I was looking up Richard Roth's in Pennsylvania or New York state (long shot, but tried it), and looked up Frank, and the approximate date of birth of Richard. Found Richard's burial with mentions of Frank and Ethel there also! right time periods, and right placement. In addition, found Frank's burial beside his first son. Within the cemetery listing, Forest Hill Cemetery, there were other family members that were linkable by parents. A few of the family members aren't quite as clear as Frank and most of his siblings, but I decided that I could look further into the family by checking back to censuses. 

I did not check previous censuses originally due to there being too many Frank Roth's living in the United States at that time. Roth is a typical name of Germany, like Smith or Jones are thought to be in the United States. Searching for more of Frank Roth when there was only the one census connection to Ethel kept me from making further progress that way. Also, since the census containing Frank and Ethel was the 1930 census, there was no way to move forward with further census searches in 1940 as that census is not yet available. 

From the information jackpot gathered from the Forest Hill Cemetery, I was able to go back to the censuses and make a good search from 1930 backwards to 1900. Since the 1890 census is almost non-existent, that would be out of the question to search. Unlike my Forson relatives (Dennis Sweeney in particular), I have not yet come across any other relatives who would be part of the Civil War enumeration of soldiers that survived the Civil War. There may be a Roth involved, but the Ancestry search engine did not turn up anything there, and there is lower likelihood to find something unless I were to proceed farther back in time with more-specific ancestral aim of a person who I knew was alive then and would be of an appropriate age.

I went through the 1920, and 1900 censuses for Frank, keeping an eye out for brothers and sisters as I went, collecting his older sister Barbara and her husband. then I started with Frank's father and mother, William and Josephine Roth.

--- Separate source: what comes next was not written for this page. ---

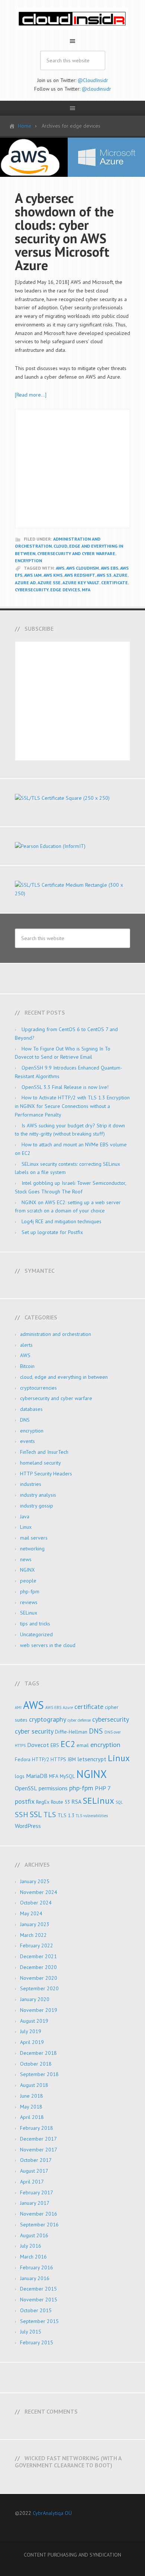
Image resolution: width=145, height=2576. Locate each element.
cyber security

Progressing backwards in time yielded various children, and gave me the information that I should be looking for 12 children, 8 of whom were living. Since finding that census, I have now 10/12 children by name. There is one possible child from the Forest Hill Cemetery, but no proof of relationship. I want to find those other children, but at the same time, I need to track the possible parents of William (Peter Roth and either Eunice or Esther or unknown wife #3) to see which child may belong to whom, and to flesh out their generations as far as possible before presenting evidence to relatives.

I was so pleased when I got to the 1870 census, and instead of Germany, it listed Wutermbirg (obviously misspelled but easy to rectify), as the place within Germany that both William and Josephine were from. Although a much later census had Frank as being born in Germany, my guess is that he had pronounced German roots. He was born in New York. Finding the right place in Germany was a blessing more than skill. 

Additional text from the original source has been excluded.